All culture is sacrificial. Culture covers a lot of ground, from bear-baiting to attending a performance of Saint Matthew’s Passion, but whether we savagely revel in the victim’s sufferings or identify with them in the depths of our soul, culture is founded on them. The discovery of this central truth defines our postmodern era. But the postmodern end of culture is not its abolition but its universalization, made possible by the exchange system.

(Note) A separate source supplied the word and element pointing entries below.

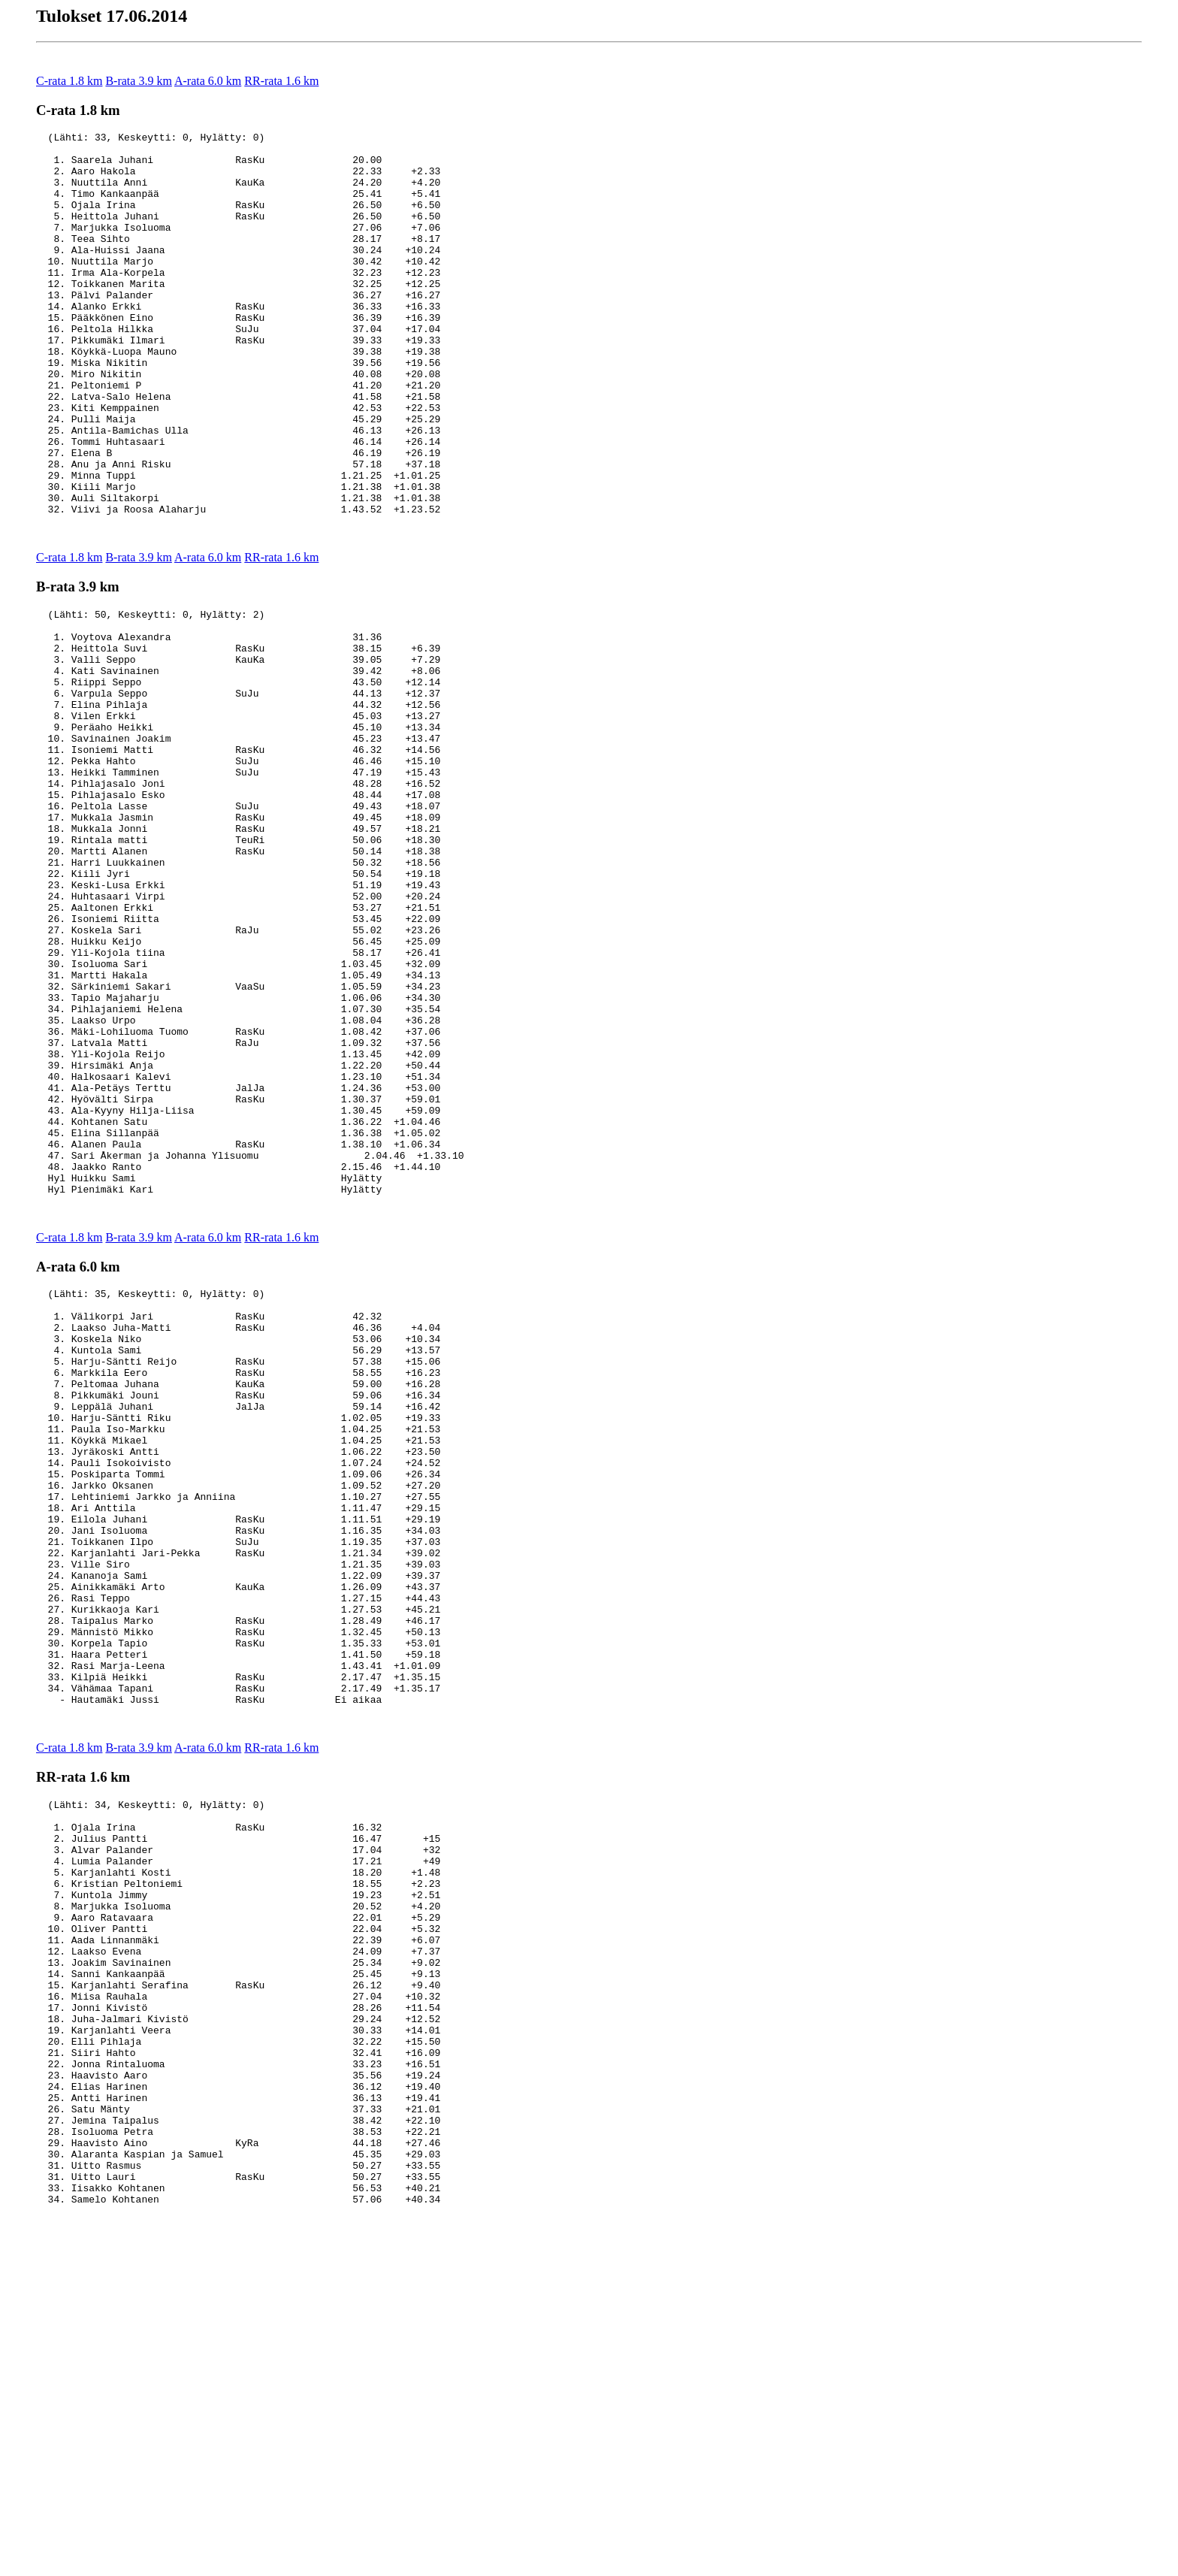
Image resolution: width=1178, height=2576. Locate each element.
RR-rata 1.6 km (281, 80)
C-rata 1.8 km (69, 80)
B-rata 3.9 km (138, 80)
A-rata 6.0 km (207, 80)
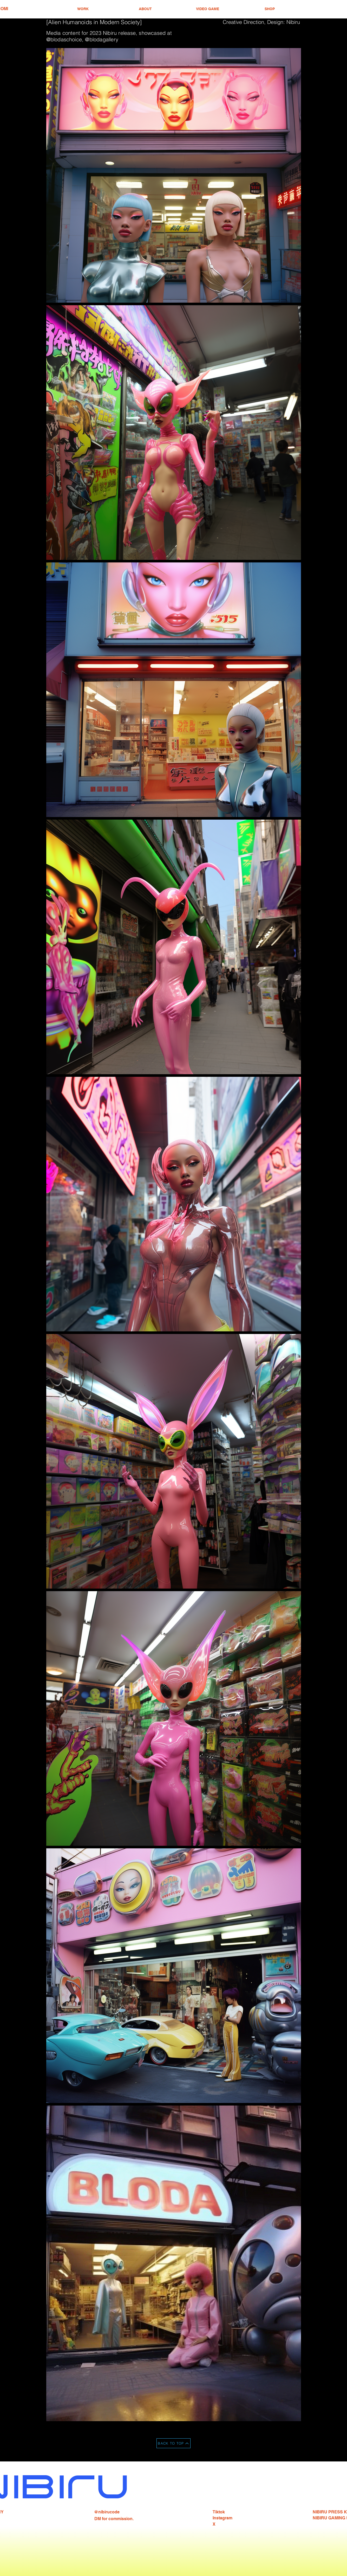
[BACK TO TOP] (173, 2443)
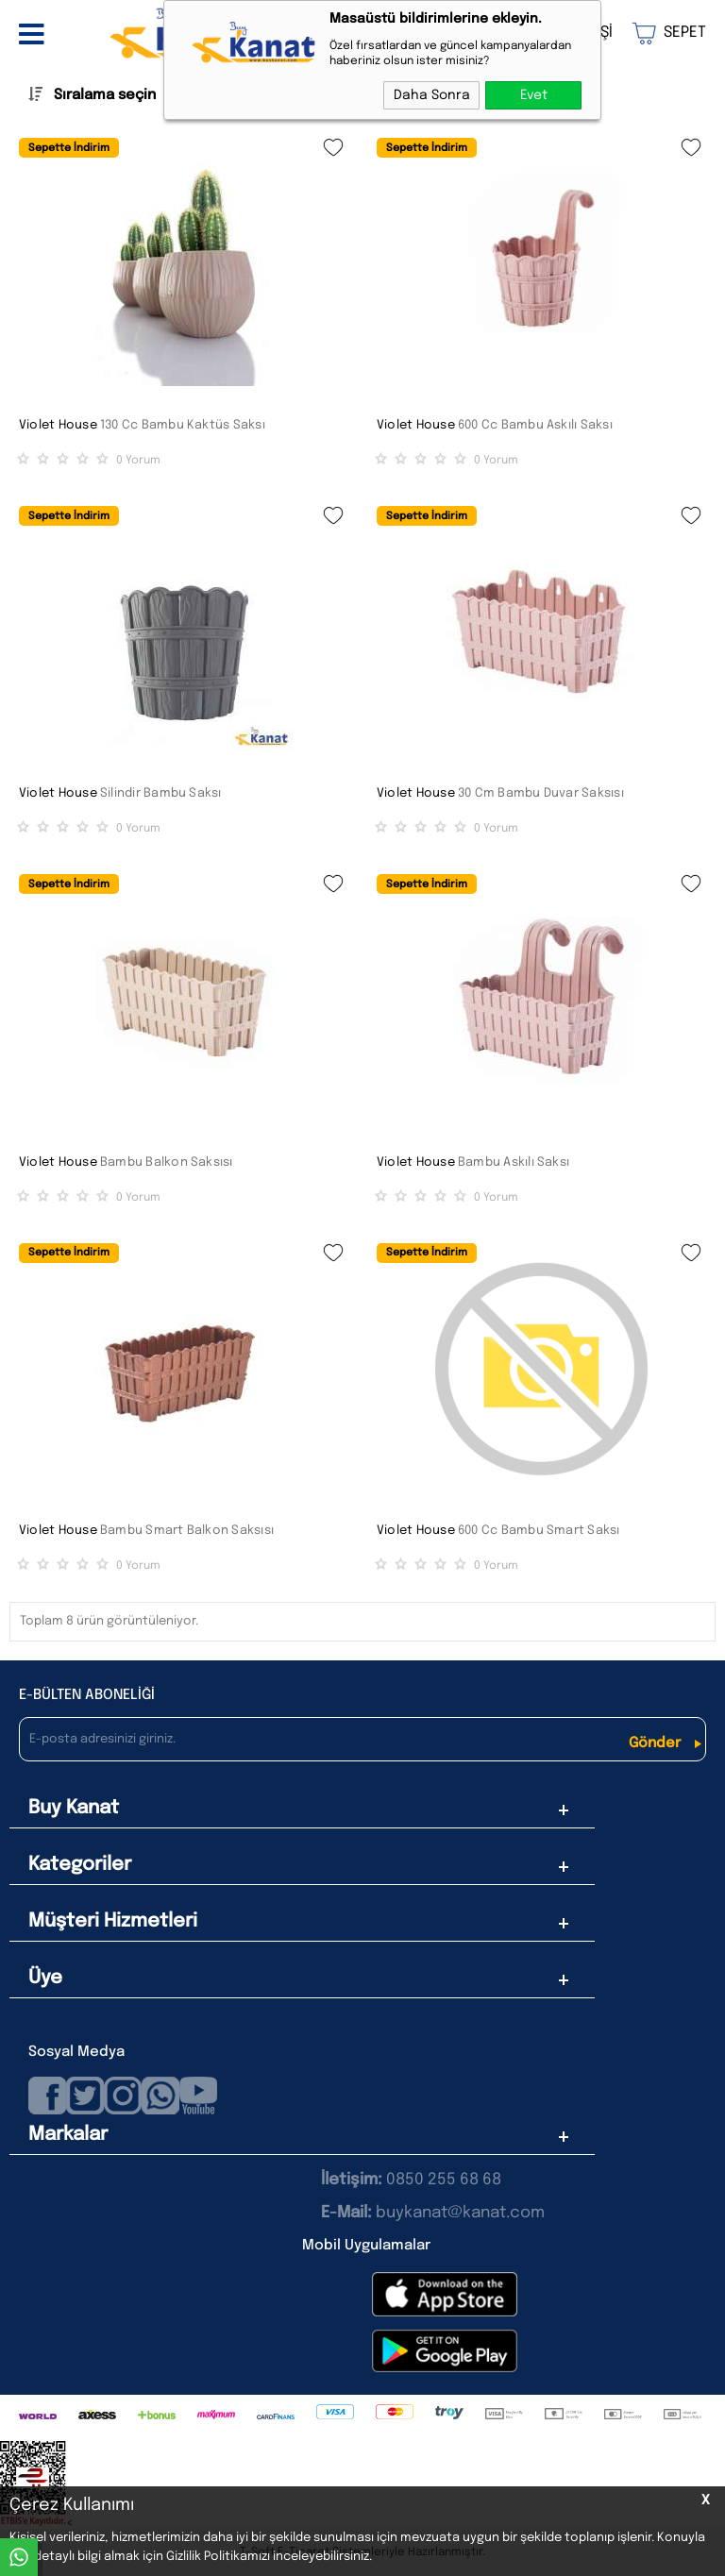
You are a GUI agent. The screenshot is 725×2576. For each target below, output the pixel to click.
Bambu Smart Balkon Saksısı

The market has its origin in the centered world of ritual, but market exchange takes place on the periphery; the free market has no scenic center, only a communication network. We can tell stories about the market, but market activity is not structurally equivalent to a story. Goods in the market do not remain, like the sacred victim, in the ritual center. They circulate like signs, whose effortless multiplication among the participants of the scene prefigures the victim’s division into the multiple portions of the sacrificial feast. Things always will be scarcer than signs, but the circulatory drive of the market makes them ever more alike. And as goods become like signs, we increasingly construct esthetic statements from them. We each become the protagonist of an ongoing tale of consumption within which the esthetic experiences we choose play a privileged role; our story includes the stories we read, the paintings we see, the concerts we attend.

 


This leads me to a final thought about stories in a more formal sense. The heroic era of the novel ended with the great modernists, and that of the cinema in early (pre-1968) postmodernity. But cinema continues to evolve with respect to the convincing recreation of reality. Every development of film technology: sound, color, hand-held cameras, more sensitive film stocks, computerization.., has been in the direction of provoking a richer sensory experience in the spectator. This capacity need not be used in the service of evoking the world as it is. All art, including music and abstract painting, creates a virtual space-time in which we experience the work from within. But some space-times are more inclusive than others.  Wagner‘s pre-technological ideal of the Gesamtkunstwerk conceived a “total” artform that would include all traditional esthetic experiences–music, drama, plastic art (decor). But the sound film, the realization of a double dream of the nineteenth century, is a Gesamtkunstwerk of a kind Wagner could not have envisaged. The Wagnerian totality was placed at the service of ritual; the cinematic totality provides a deliberately new experience.

Thus far, cinema, even with morphing, remains wholly passive. In contrast, the sine qua non of virtual reality is interactivity. The continual recomputation of the spectator-participant’s place in virtual space-time makes the experience of it no longer esthetic in the traditional sense; nor is it the constrained participation that ritual provides.  Virtual narrative involves the active participation–whether physical or wholly mental–of the spectator. Thus the passivity of the couch potato–a term that reflects the extreme decadence of the medieval ideal of the via contemplativa–will be increasingly superseded by some form of interaction. No doubt the media stars of the future will be interactively gifted, Sandra Bullocks rather than Greta Garbos. As television, computers, and communications merge into that one big screen on the wall, mere vicarious spectatorship will decline and we will become the heroes and heroines of our own electronic stories. Some day Forrest Gump will shake hands with us.